Fibre of a sheaf of $\mathcal{O}_X$-modules.

Let $\mathcal{F}$ be a locally free sheaf of modules of rank $n$ over some complex manifold $X$.

To $\mathcal{F}$ we can associate a vector bundle call, $\pi: V \to X$.

The fiber of the sheaf $\mathcal{F}$ is $\mathcal{F}(x) := \mathcal{F}_x \otimes_{\mathcal{O}_x} k(x)$ where $k(x)$ is the residue field for some point $x \in X$. Note that this is definitely a vector space over $k(x)$.

Is $\mathcal{F}(x) \cong \pi^{-1}(x)$?

It seems like a basic question but I cannot find a straightforward answer.

Using the correspondence of between locally free sheaves of modules and vector bundles $\pi^{-1}(x) = \mathcal{F}_x / m_x \mathcal{F}_x$. We have the following:

$$\mathcal{F}_x / m_x \mathcal{F}_x \cong \mathcal{F}_x \otimes_{\mathcal{O}_x} \mathcal{O}_x/m_x' \mathcal{O}_x \cong \mathcal{F}_x / m'_x \mathcal{F}_x$$.

Then this boils down to show that the maximal ideal's, $m'_x \subset \mathcal{O}_x$, acts on $\mathcal{F}_x$ as $m'_x \mathcal{F}_x= m_x \mathcal{F}_x$


Solution 1:

Yes, this is correct.

The Serre-Swan theorem gives an equivalence of categories between vector bundles and locally-free $\mathcal{O}_X$-modules of finite rank.

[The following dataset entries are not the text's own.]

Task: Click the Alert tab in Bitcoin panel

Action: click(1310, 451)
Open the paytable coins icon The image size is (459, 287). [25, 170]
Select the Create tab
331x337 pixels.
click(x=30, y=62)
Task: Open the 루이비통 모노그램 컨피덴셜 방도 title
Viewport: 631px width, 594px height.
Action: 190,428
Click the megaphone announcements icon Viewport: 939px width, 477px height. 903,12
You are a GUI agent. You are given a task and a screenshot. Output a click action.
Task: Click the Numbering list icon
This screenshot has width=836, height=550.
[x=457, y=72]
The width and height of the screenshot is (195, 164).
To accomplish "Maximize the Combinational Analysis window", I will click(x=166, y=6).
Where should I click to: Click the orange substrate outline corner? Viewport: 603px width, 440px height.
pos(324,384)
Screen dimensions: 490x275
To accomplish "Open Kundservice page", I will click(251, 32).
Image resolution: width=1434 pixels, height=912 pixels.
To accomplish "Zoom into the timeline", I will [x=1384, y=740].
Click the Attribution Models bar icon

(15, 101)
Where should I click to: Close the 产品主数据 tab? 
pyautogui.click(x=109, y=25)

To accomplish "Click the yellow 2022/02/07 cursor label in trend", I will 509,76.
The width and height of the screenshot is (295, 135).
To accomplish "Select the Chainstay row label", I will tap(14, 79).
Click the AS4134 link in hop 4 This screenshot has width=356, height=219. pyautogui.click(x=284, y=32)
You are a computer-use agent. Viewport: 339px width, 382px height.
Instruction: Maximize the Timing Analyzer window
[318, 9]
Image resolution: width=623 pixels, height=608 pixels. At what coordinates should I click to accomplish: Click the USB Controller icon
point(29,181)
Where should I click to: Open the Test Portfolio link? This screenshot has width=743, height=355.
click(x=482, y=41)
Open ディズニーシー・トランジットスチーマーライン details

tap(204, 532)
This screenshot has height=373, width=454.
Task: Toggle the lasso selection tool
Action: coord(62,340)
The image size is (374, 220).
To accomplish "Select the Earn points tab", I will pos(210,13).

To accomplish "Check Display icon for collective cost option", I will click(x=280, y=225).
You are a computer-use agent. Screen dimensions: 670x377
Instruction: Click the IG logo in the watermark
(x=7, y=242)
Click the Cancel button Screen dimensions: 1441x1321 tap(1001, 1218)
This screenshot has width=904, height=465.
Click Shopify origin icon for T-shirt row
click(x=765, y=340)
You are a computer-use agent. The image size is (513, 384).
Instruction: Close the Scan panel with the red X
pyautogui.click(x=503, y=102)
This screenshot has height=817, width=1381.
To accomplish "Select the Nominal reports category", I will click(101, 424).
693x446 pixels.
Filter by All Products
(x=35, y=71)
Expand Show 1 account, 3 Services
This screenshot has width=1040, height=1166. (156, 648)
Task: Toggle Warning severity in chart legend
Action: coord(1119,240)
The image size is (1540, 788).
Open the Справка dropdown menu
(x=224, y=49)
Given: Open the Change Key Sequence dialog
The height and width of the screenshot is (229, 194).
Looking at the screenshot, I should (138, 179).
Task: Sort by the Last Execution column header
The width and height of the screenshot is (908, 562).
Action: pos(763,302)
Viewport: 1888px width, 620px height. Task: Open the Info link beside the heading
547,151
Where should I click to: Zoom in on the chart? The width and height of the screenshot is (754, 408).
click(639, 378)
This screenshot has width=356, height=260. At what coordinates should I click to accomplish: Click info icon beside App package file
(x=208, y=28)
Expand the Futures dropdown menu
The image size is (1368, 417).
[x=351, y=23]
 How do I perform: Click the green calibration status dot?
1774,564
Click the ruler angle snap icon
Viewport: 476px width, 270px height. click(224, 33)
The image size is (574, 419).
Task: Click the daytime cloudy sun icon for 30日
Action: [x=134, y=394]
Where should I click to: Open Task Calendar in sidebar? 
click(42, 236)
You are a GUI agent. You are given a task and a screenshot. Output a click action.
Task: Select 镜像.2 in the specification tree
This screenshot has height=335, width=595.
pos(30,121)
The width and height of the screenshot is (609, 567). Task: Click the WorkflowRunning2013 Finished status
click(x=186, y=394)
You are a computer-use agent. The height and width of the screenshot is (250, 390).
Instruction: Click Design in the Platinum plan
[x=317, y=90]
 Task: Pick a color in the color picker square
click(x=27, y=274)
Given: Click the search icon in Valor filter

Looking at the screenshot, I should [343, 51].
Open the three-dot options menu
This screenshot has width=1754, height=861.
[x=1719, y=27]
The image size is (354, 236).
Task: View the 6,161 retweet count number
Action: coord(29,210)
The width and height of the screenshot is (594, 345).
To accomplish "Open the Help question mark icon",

Under this equivalence, the pullback of vector bundles corresponds to the pullback of sheaves of $\mathcal{O}_X$-modules. In particular, for $x: \bullet \hookrightarrow X$ the inclusion of a point, the pullback functor on vector bundles $$x^*: \mathsf{Vect}(X) \to \mathsf{Vect}(\bullet) \cong k(x)\mathsf{Mod}$$ gives you the fibre of a vector bundle, and the pullback functor on sheaves of modules over locally ringed spaces $$x^*: \mathcal{O}_X\mathsf{Mod} \to k(x) \mathsf{Mod}$$ given by $\mathcal{F} \mapsto k(x) \otimes_{x^{-1} \mathcal{O}_X} \mathcal{F}$ gives you the fibre of the corresponding sheaf. With respect to the Serre-Swan equivalence, $x^* \mathcal{V}$ corresponds to $x^*V$.